“It is the responsibility of those who survive the struggle for freedom to give testimony. To tell the story in order to keep alive the memory of those who died.” — Julia Alvarez Julia Alvarez’s writing resonates with those of us who have been through the difficulties of assimilating to American culture, and that awkward in-between experience of fitting in neither here nor there. But in Before We Were Free, she goes a step further to bring to life a different struggle — the one that takes place before assimilation is even an issue… the struggle that causes a family to flee their native land in the first place. She depicts the coming of age of Anita Torres, who must grow up in the midst of a dictatorship, while experiencing the gradual disappearance of her surrounding extended family. Through Anita’s observations and diary entries we learn about cousins who from one second to the next have a plane to catch, an uncle who has been neither seen or heard from for a while, hushed conversations among the adults, a family compound that progressively becomes deserted, a housekeeper’s ominous prophesy that “not everyone can have wings,” as well as Anita’s slow realization that her beautiful country is not as full of the liberties and opportunities she once imagined she possessed.

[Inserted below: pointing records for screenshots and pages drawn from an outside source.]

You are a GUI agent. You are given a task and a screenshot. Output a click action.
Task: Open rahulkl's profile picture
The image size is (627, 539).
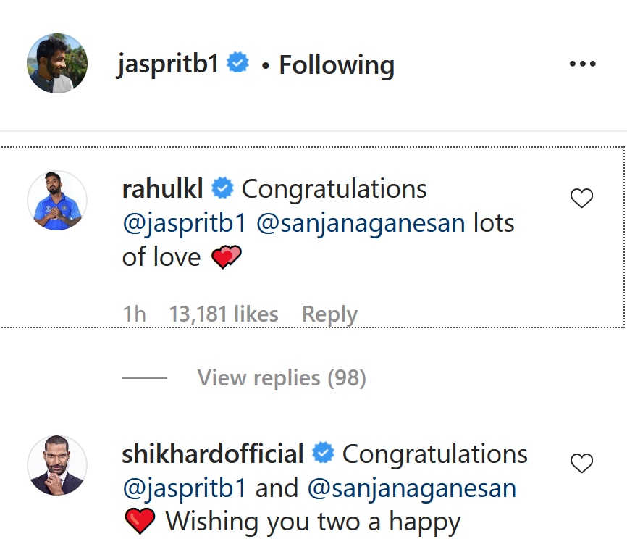(57, 201)
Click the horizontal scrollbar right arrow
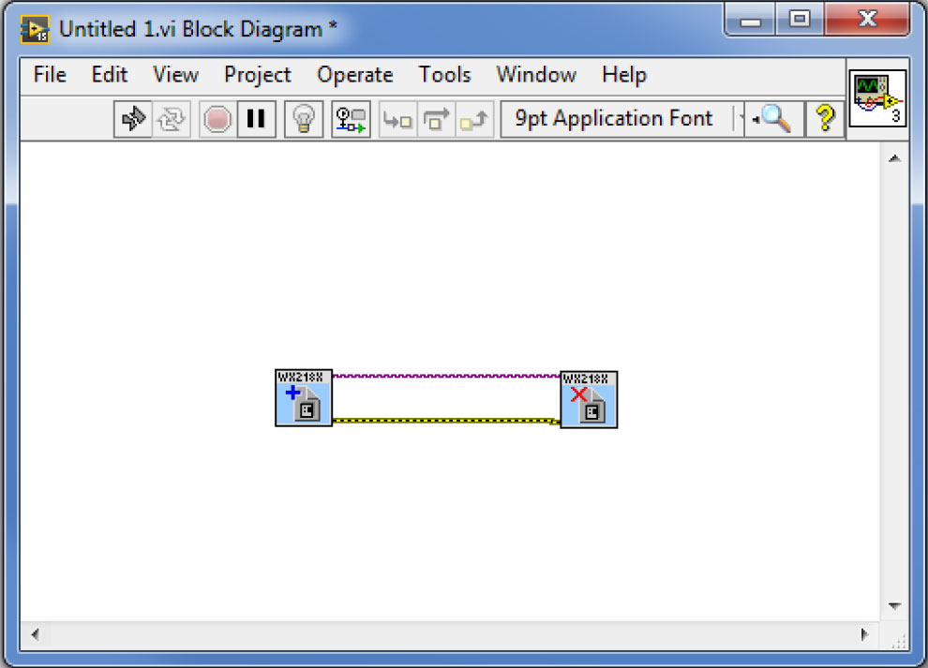Screen dimensions: 928x668 (864, 634)
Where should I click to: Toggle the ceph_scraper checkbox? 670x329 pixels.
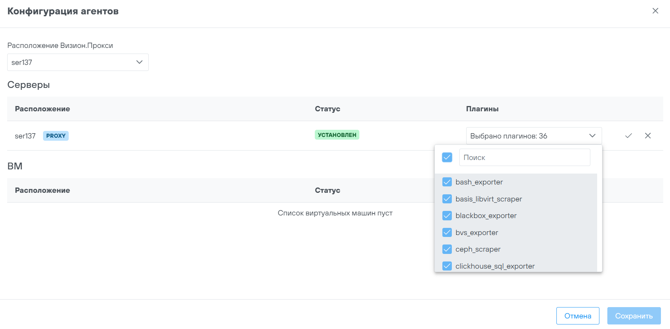pos(447,249)
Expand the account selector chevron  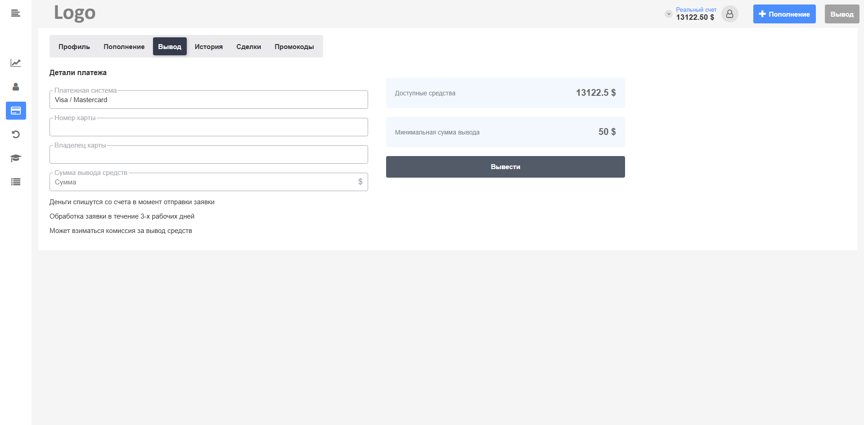click(x=669, y=14)
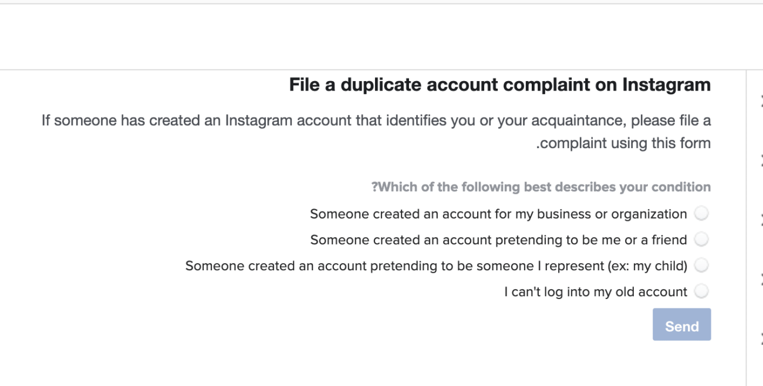The image size is (763, 386).
Task: Click the 'File a duplicate account complaint on Instagram' heading
Action: [x=499, y=85]
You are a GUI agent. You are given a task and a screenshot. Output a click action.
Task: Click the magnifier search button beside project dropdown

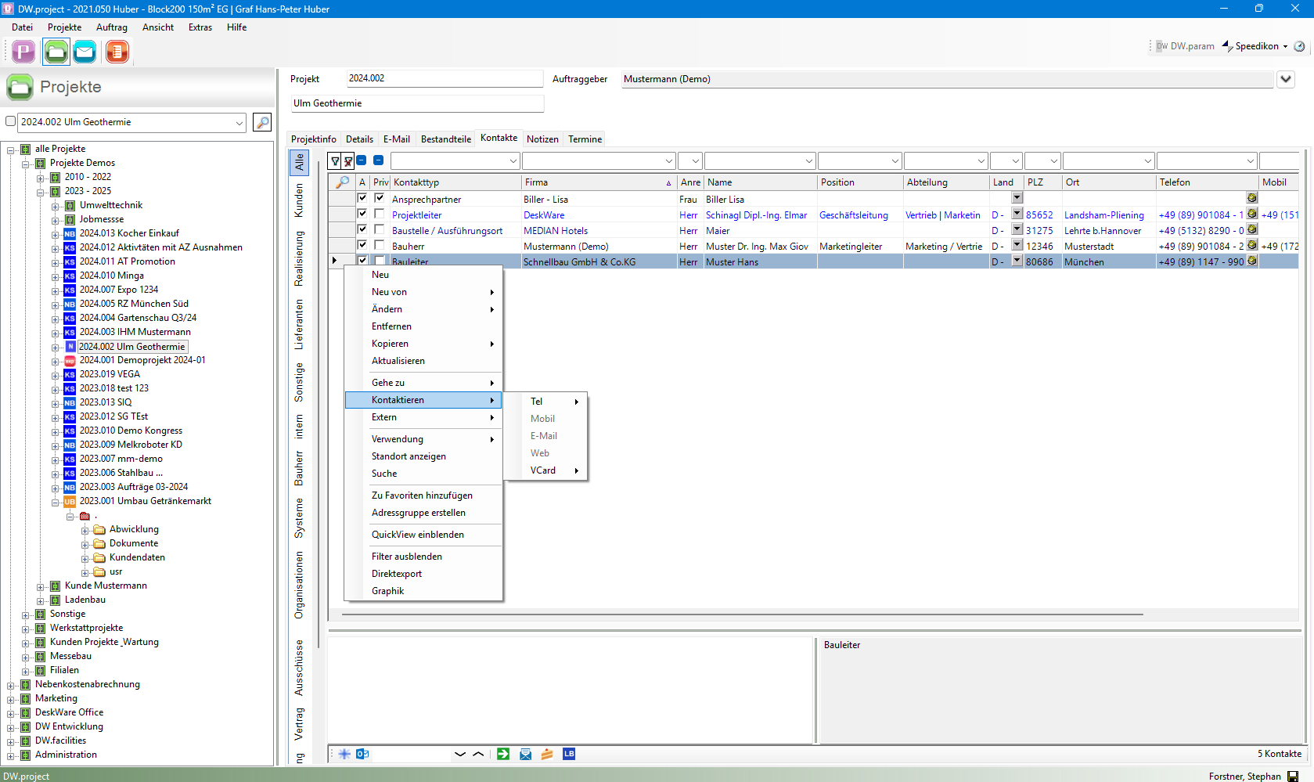click(x=262, y=122)
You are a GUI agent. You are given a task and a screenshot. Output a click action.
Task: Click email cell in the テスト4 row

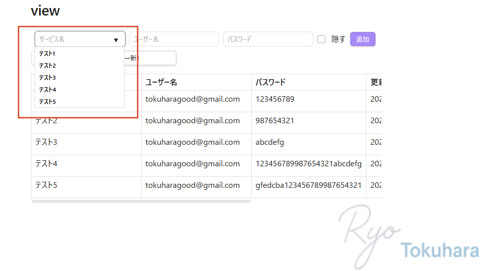click(x=193, y=164)
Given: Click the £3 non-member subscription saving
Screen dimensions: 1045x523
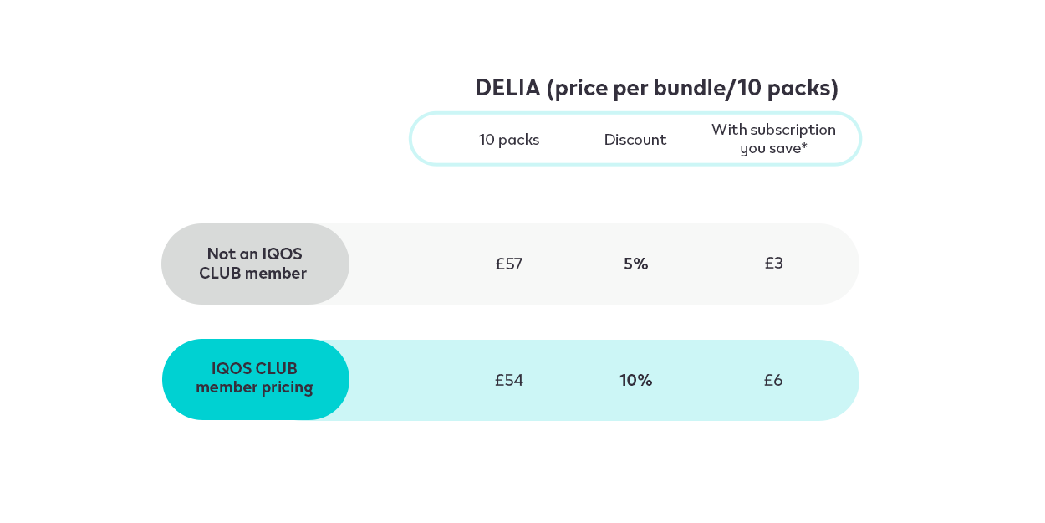Looking at the screenshot, I should 773,263.
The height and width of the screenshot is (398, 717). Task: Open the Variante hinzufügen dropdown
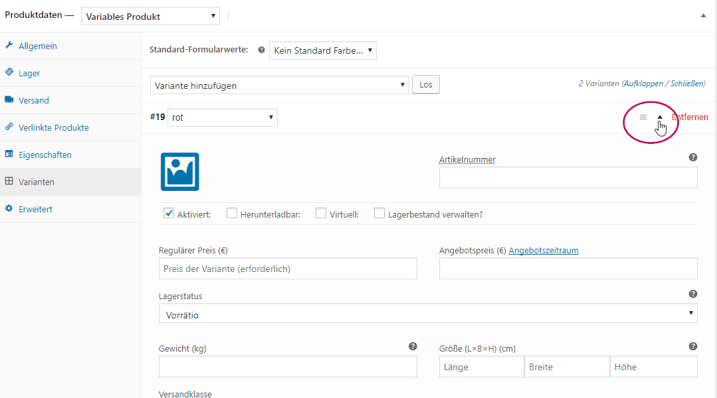pos(279,86)
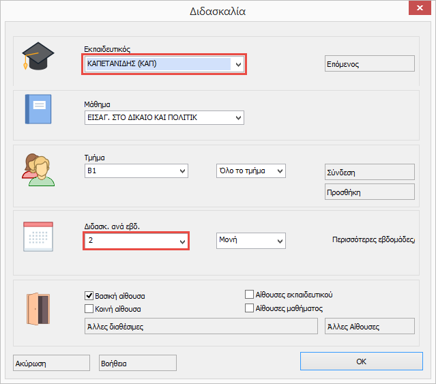Toggle the Βασική αίθουσα checkbox
436x384 pixels.
(89, 296)
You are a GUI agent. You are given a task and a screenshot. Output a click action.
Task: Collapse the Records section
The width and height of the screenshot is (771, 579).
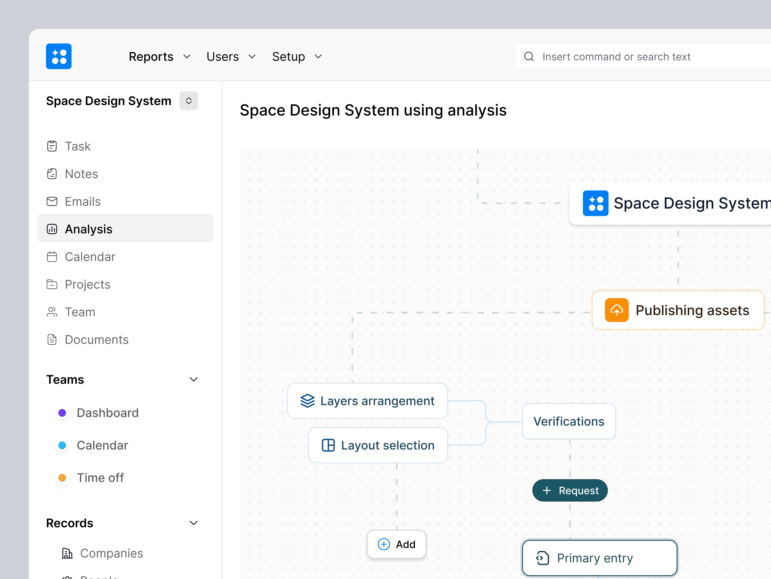(194, 523)
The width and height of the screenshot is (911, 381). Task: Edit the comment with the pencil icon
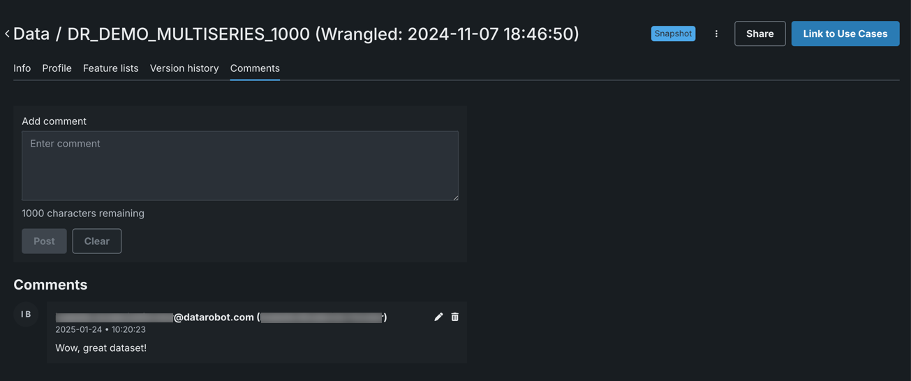[x=438, y=317]
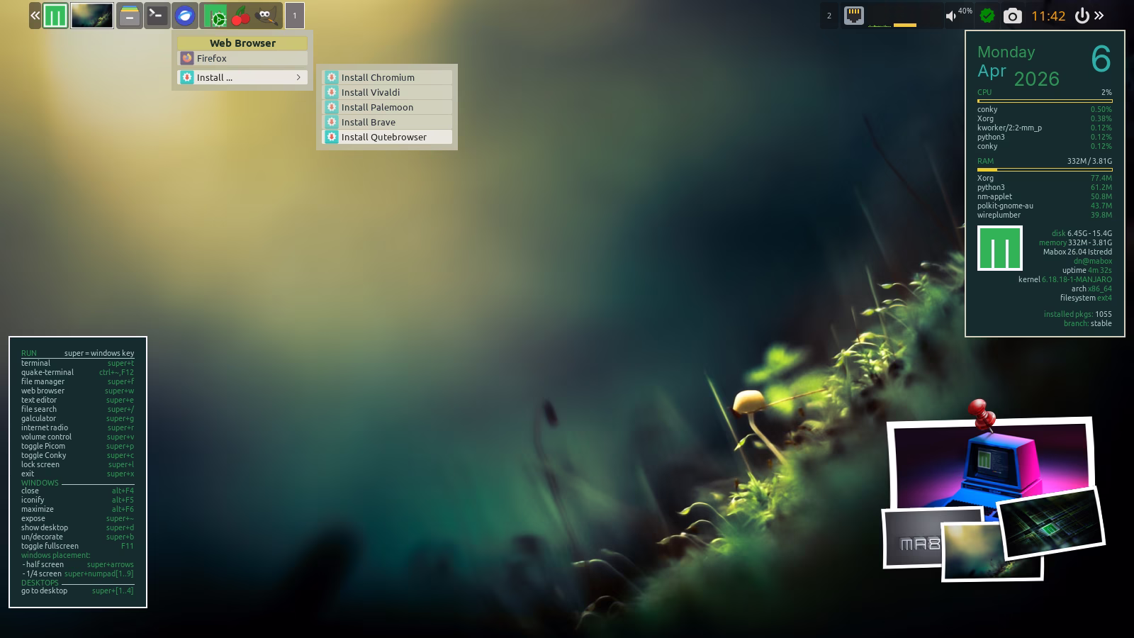Image resolution: width=1134 pixels, height=638 pixels.
Task: Switch to workspace 2
Action: coord(829,16)
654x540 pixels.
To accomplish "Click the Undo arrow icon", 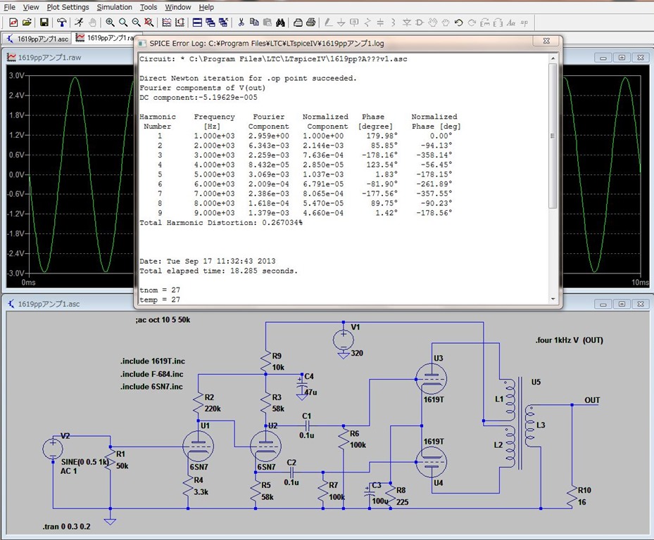I will coord(459,23).
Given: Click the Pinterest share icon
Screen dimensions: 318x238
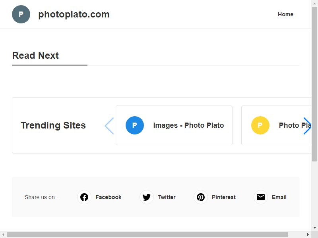Looking at the screenshot, I should pos(201,197).
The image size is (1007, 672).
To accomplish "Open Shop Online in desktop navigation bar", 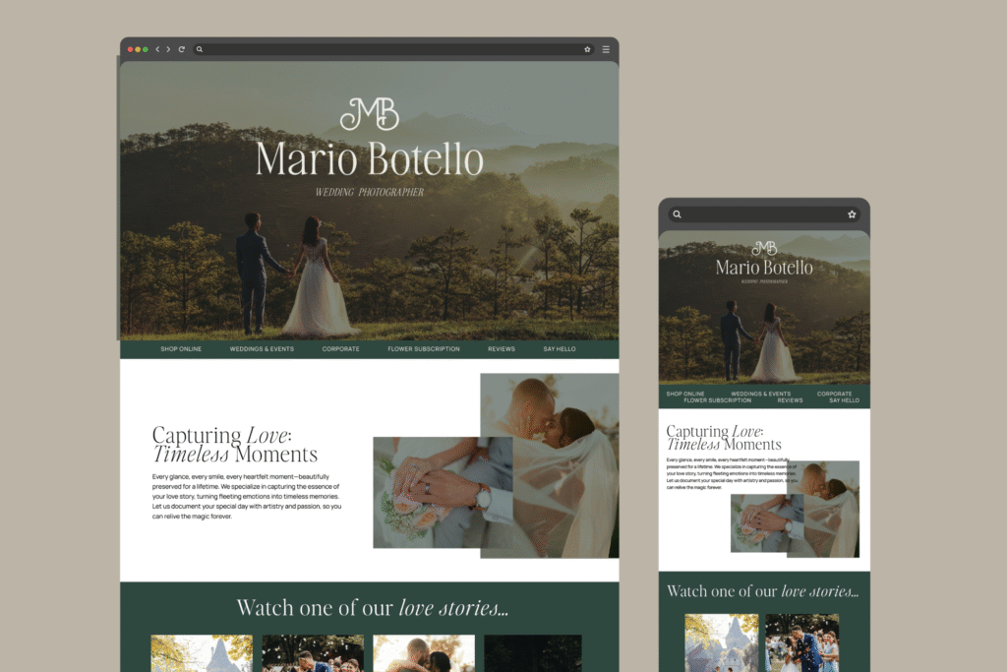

Although Anita is at first your typical spoiled little girl of privilege, she becomes more complex at the story develops. She uses her diary as a safe haven for her thoughts and her story — very reminiscent of Anne Frank — “It’s like my whole world is coming undone, but when I write my pencil is a needle and thread, and I’m stitching the scraps back together.” The SIM raids, the missing relatives, and Chucha’s haunting riddles, drive Anita into a silent protest: she stops speaking altogether. Thus, her only salvation is to write… the only way to fight oppression and fear is to write in that diary. And though at first she must erase every page as soon as she writes down the events of her day for fear of being discovered, soon Anita realizes that words are power, that her story is important, and that if you allow someone to take away your words and your story, only then are you truly left defenseless. “For days I wasn’t able to write a single word… but then I started thinking, if I stop now, they’ve really won. They’ve taken away everything, even the story of what is happening to us.” Freedom of expression, however small, is an immensely powerful weapon against cruelty and brutality.
Alvarez also raises questions about justice — ajusticiamiento. “It’s so unfair to have to live in a country where you have to do stuff you feel bad about in order to save your life.” Under most circumstances one would call a murder plot an assassination; yet in this case it is not so. It is considered a “bringing to justice” and it makes you wonder about your own ideas of justice, and fairness, and the desperate acts of a desperate people. Most of us don’t spend too much time questioning the freedoms we have — more often than not, we take them for granted. But Anita’s poignant words remind us that it has not always been so everywhere… they remind us that it isn’t so today…
“I wonder what it would be like to be free? … free inside, like an uncaged bird. Then nothing, not even a dictatorship, can take away your liberty.”